Material shown:
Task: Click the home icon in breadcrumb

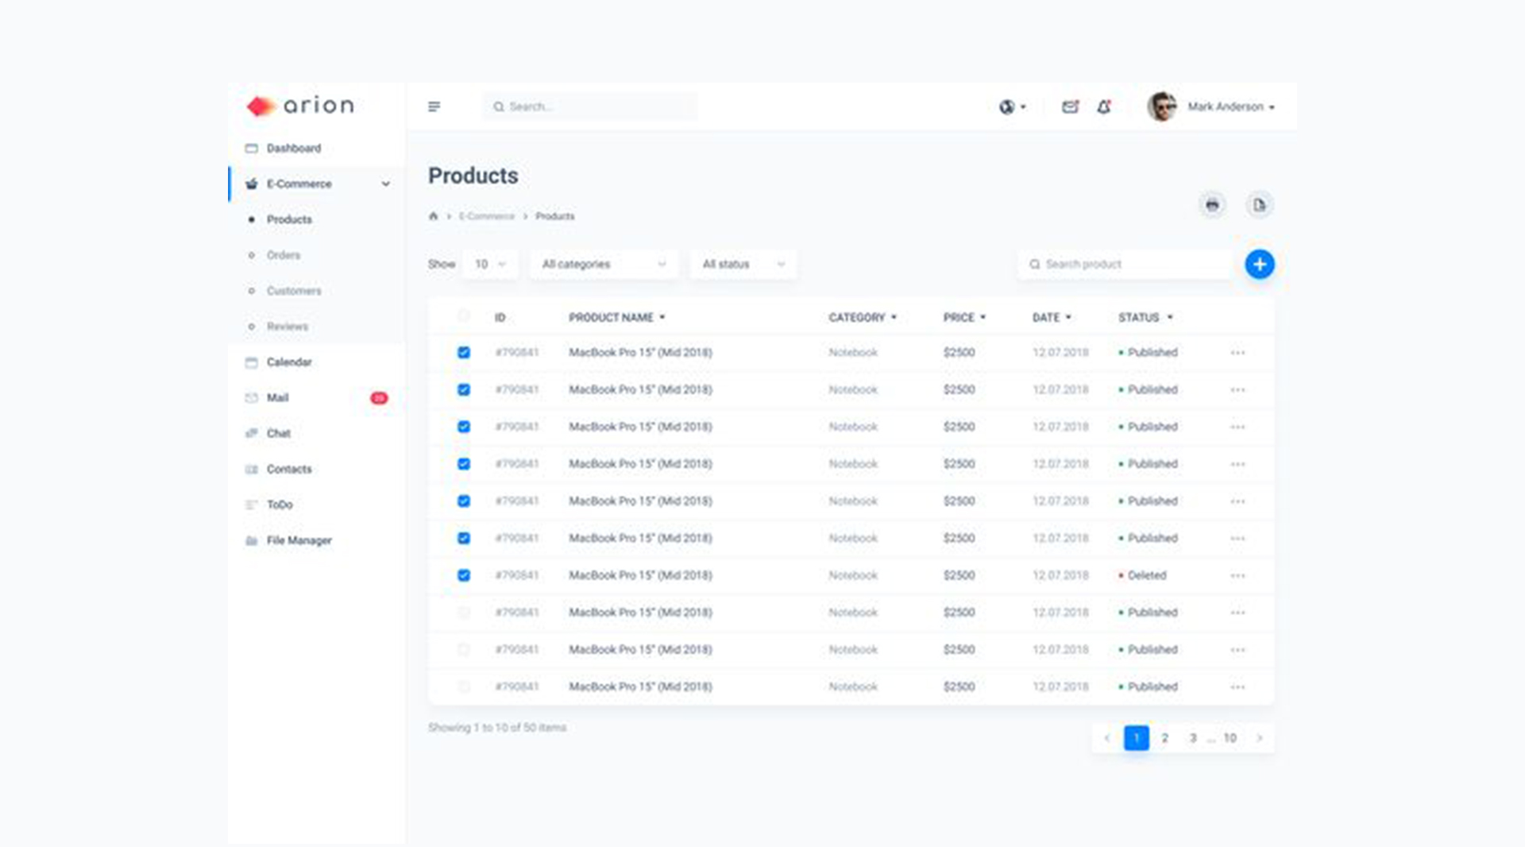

---

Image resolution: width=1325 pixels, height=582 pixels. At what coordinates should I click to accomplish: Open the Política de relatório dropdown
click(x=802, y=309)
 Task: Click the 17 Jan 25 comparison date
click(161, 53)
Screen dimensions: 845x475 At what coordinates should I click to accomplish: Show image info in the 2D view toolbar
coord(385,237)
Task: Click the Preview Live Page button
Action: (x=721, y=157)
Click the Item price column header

What the exercise asks: From the listing above, repeat exactly the lines starting at the line that includes "Task: Click the 17 Jan 25 comparison date" and ending at the line that includes "Click the Item price column header", with nothing outside that span.

Output below:
 Task: Click the 17 Jan 25 comparison date
click(161, 53)
Screen dimensions: 845x475 At what coordinates should I click to accomplish: Show image info in the 2D view toolbar
coord(385,237)
Task: Click the Preview Live Page button
Action: (x=721, y=157)
Click the Item price column header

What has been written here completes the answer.